Thistle & Kyra

While working the Portland Pet Fair in March of 1998 Elayne and I stumbled across a booth where ferrets were sold. At the end of the Fair two ferrets were left, and were offered at a low low price. Elayne and I had been thinking of trying Felony out with kits for friends (sometimes adult ferrets will accept a kit as a friend while rejecting adults) and so we brought these two sable kits girls home. We named the larger of the two Kyra and the smaller one Thistle. We forgot how much work kits were: they were into everything and needed to be completely trained. Kyra established herself as the heir to Binky's climbing title, and for some reason unknown to us, Thistle earned the nickname "Thistle-butt".

Kyra and Thistle alternated between living and playing with the Hogan group and Freya & Cherry. As they grew, Thistle caught up in size with Kyra and then soared past to 1200+ grams. The girls permanently moved in with the Hogan group along with Freya, where they kicked up their heels playing with the boys plus the two white girls.

The Felony encounters never worked out very well (Felony was terrified of any other ferret, kit or no, and would attack them to keep them at bay), and both girls remembered their early encounters with Felony. A year later when Felony was put out to be with the Hogan group during play time, Kyra and Thistle already had preconceived notions about Felony, and both kept their distance. For Thistle this is a painful process, because she is very friendly and can't stand the thought of not being friends with another ferret. Kyra too found anguish in her Felony encounters because she wanted to attack Felony, whom she now outweighs, but is to afraid to try it, so she stalks her around the house, never getting closer than three feet.

Thistle has developed the annoying lick-lick-lick-lick-chomp habit, and Kyra has turned into a world class climber. Both Thistle and Kyra are very active girls.

Kyra continues to lose weight in the summer of 2000, and Thistle has adrenal disease, for which she will soon go in for surgery. The girls are still active, but we're working with both medications and supportive care to get them back into proper health. They are just two young to be having these sorts of problems!

Thistle has done well after her adrenal surgery in mid 2000 and is back to her former self. She's a solid, fun loving ferret with a lot of charm, but not a lot going on upstairs.
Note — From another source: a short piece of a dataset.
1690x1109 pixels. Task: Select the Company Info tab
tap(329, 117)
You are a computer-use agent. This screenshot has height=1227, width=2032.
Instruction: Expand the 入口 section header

In February of 2001 Kyra went in for adrenal and insulinoma surgery, and is recovering well. She continues to be one of our most active ferrets, but she's still skinny, even with extra feedings of soup.

We lost Kyra. It's hard to believe, because she seemed her usual self by early spring of 2002, but then she became lithargic and lost a little weight (she had always had a weight problem), so we took her in for a vet visit and bloodwork. The vet felt a lump in her abdomin, and so we scheduled her surgery ASAP. THe vets found her body riddled with lymphoma, and there was little chance for her to recover, so we had to say goodbye to our tempermental little girl. She was too damned young to die, and the main cage is a far less cheery place without her.

Thistle is in fine health, and the summer of 2002 finds her pretty much as always, a solid chunk of a girl: not too bright, but very sweet and lots of fun with the other ferrets. Thistle-roo doesn't like going out for walks, but she loves to lay on her back and have you scratch her.

Thistles health began to decline early in 2003, and by May she lost a good deal of weight. She's been to the vet mutiple times, and is fed soup three times a day. We suspect lymphoma. She's still very sweet, although she still does the lick, lick, lick, CHOMP routine. Thistle has developed a desire to take walks outside if the weather is nice.

Thistle passed away some time in early to mid 2004. It is now mid June 2006, and looking back over our notes, I cannot find the exact time when we lost her. Thistle was such a significant part of our lives for so long, that it seems odd that she is no longer with us, even two years after she died. Her famous "lick, lick, lick, CHOMP" routine is now faithfully carried out by Boomer, a CFN foster ferret in our care, who sometimes forgets to add the lick, lick, lick bit before the CHOMP.